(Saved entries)
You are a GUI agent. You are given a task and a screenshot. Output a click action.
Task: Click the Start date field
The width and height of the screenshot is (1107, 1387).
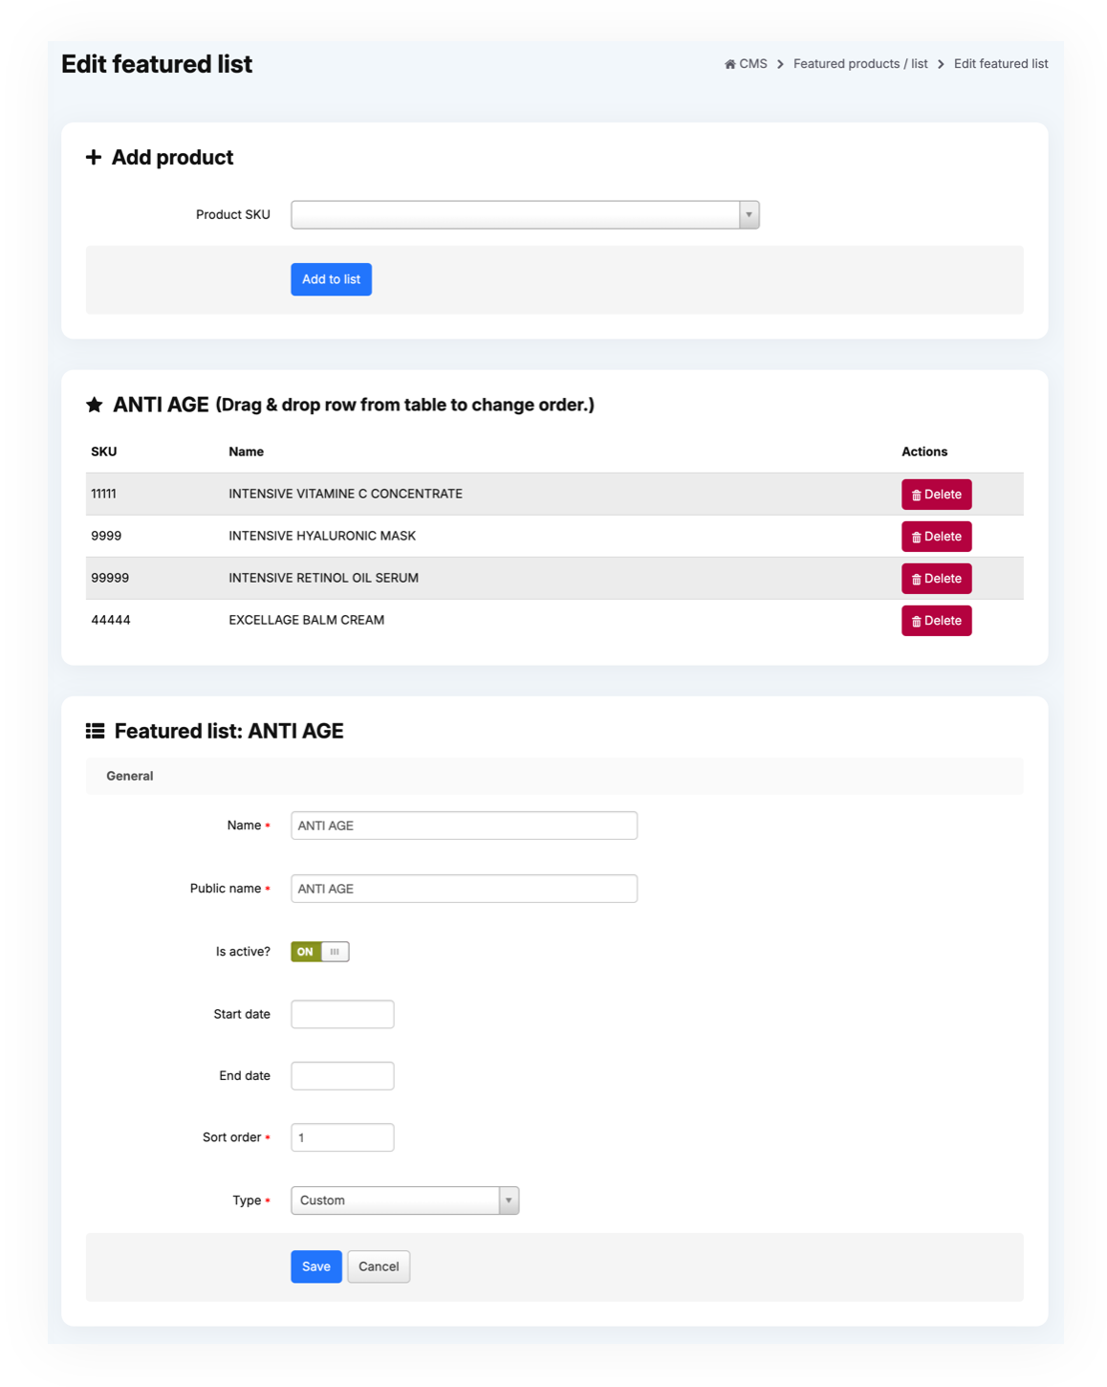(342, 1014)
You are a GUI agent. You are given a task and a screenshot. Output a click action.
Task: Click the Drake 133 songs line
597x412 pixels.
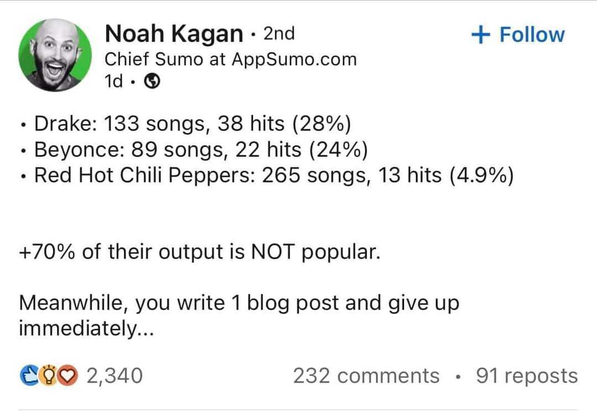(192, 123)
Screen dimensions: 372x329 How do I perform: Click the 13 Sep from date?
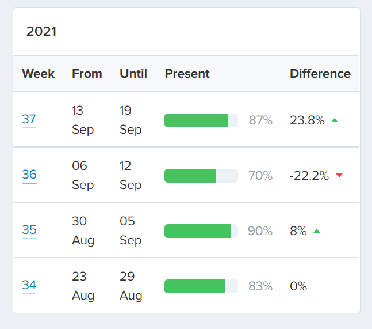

ACTIVITY: Reproduce every line above exactly, pictures excluded.

SOLUTION FOR THIS TASK:
You are a GUI agent. You are given a task and a screenshot. Output a click action.
Task: Click the Start date field
The width and height of the screenshot is (1107, 1387).
(342, 1014)
You are a GUI agent. You are given a task and a screenshot. Output a click action.
Task: Click the Drake 133 songs line
597x412 pixels.
(192, 123)
Screen dimensions: 372x329 How do I perform: Click the 13 Sep from date?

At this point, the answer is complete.